Kansas doctors: Mentorship can help underrepresentation of women

The Blackwell Club, at the University of Kansas School of Medicine-Wichita, brings female surgery residents and attending physicians together for community and education.



June 14, 2024 - 2:23 PM

Lindsay Strader, a colon-rectal surgeon in Wichita, founded the Blackwell Club to connect with other women surgeons and build a mentorship pipeline for those earlier in their careers. Photo by Rose Conlon/KMUW/Kansas News Service

WICHITA — Lindsay Strader says she began to feel the effects of surgery’s gender imbalance as a resident.

“I felt frustrated, but I didn’t have any kind of resource that I could go to,” she said. “There just wasn’t that kind of infrastructure at the time.”

Now, Strader — a colon-rectal surgeon at Wichita Surgical Specialists — leads a group at the University of Kansas School of Medicine-Wichita that brings together women surgical residents and attending physicians for support and mentorship.
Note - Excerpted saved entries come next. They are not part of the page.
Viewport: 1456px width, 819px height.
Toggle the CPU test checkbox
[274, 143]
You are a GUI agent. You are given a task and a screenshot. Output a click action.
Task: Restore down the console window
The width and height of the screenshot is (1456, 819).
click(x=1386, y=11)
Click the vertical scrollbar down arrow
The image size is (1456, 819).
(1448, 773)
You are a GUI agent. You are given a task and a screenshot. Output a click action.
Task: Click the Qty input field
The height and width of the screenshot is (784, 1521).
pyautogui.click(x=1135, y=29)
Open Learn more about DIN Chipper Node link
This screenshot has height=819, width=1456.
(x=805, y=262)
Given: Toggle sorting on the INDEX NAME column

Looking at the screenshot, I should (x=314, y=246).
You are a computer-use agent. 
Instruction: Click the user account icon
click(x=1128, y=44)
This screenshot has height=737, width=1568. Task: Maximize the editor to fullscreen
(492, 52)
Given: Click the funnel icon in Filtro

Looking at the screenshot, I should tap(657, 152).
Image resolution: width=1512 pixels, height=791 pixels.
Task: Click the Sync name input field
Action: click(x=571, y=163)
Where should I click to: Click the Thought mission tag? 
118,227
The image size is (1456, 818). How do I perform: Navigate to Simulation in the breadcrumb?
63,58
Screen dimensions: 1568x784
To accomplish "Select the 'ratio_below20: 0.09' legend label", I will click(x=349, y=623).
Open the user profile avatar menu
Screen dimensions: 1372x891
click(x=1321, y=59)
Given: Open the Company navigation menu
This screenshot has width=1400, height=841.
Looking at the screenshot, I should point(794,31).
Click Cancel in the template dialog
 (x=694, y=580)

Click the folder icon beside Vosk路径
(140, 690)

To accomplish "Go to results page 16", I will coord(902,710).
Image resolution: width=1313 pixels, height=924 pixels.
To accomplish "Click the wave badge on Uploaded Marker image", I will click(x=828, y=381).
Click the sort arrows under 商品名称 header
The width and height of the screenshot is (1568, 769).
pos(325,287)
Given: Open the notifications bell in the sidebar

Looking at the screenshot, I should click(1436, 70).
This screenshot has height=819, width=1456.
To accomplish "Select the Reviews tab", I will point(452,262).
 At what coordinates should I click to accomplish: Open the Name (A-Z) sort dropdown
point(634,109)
Strader’s Blackwell Club, named after the first woman to earn a medical degree in the United States, now meets regularly to discuss the unique challenges women surgeons face.

“As women surgeons, we are becoming more of a norm,” she said, “but, certainly, support needs to be there.”

Women now make up more than half of medical school graduates, but they’re still significantly underrepresented among surgeons.

“A big part of this club is recognizing what we can change out there, what we can make more equal and what areas we need support in,” she says.

Strader says she founded the club during the pandemic when she was a new mom navigating the complexities of parenting alongside a demanding career. She wanted to connect with other women who’d gone through it before and discuss strategies for reducing burnout.

She also hoped to create the sort of mentorship pipeline she wished she’d had earlier in her career.

“I want to give back to the residents and be a source of support and community,” she said, “and someone to bounce ideas off of how to make it easier.”

On a recent spring evening, a dozen participants — some in scrubs and some with young kids at their sides — gathered around the kitchen island of an east Wichita home.

Soon, the group delved into the day’s discussion: work-life balance. Strader passed out research studies. Among doctors, surgeons work some of the longest hours. That can pose more problems for women, who often have more responsibilities at home.

A 2011 study found that three-fourths of the spouses of female plastic surgeons work full-time, while less than a third of the spouses of male plastic surgeons do.

For most women surgeons, Strader said, “there’s nobody at home taking care of the house, taking care of the kids, taking care of the leaking water faucet in the basement.

“Wouldn’t it be nice if we all had a stay-at-home wife?”